I have a prediction: In the next twenty years, Collaborative Divorce will become the standard for divorce process in Minnesota.

In my nine years as a family law attorney, the majority of my cases have been “traditional” in nature.  Traditional in this sense means that the process of divorce starts with a petitioner spouse who serves a summons and petition upon the respondent spouse.  The divorce is either settled along the way or it is litigated all the way to trial.  Sprinkled in for the past five years have been Collaborative Divorce cases, in which both spouses choose to work with a Collaboratively trained team (comprised of two attorneys and sometimes a neutral child or financial specialist) and to resolve their divorce in an out-of-court setting. Both processes end with a divorce, but one often results in collateral damage resulting from unchecked animosity and litigation, often referred to as the “scorched earth” approach.

Most family law attorneys with whom I have spoken really dislike these scorched earth cases. Some attorneys are complicit in these cases for myriad reasons.  These difficult cases, which take place with heavy court involvement, place a tremendous burden on families, on attorneys, and on the courts.  Every case that is filed (and that is not In Forma Pauperis) requires the same filing fee to pay for case oversight. Some cases require only that a judge reviews and signs the final divorce decree, while others languish in courts for years, as court staff oversees countless motions, counter-motions, requests for phone calls, letter submissions, etc.

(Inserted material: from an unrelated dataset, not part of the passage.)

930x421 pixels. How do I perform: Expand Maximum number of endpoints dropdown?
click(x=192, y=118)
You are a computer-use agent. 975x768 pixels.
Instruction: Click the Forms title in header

Many family law practitioners grow weary of endless divorce litigation.  Of unpleasant and over-aggressive attorneys (we all have our own “no-fly” list). Of client despair (“So you’re telling me I might as well give up?!”). Of not being paid.  This work is emotionally taxing.  There is seldom follow-up with clients after a case concludes, even those whom we genuinely like.  After all, who wants to hear from the one person most closely related to the end of their marriage (aside from their ex) after the waters calm?  Who among us has ever felt concerned about personal safety after working a particularly difficult case involving one party with anger management problems (and possibly an affinity for firearms?)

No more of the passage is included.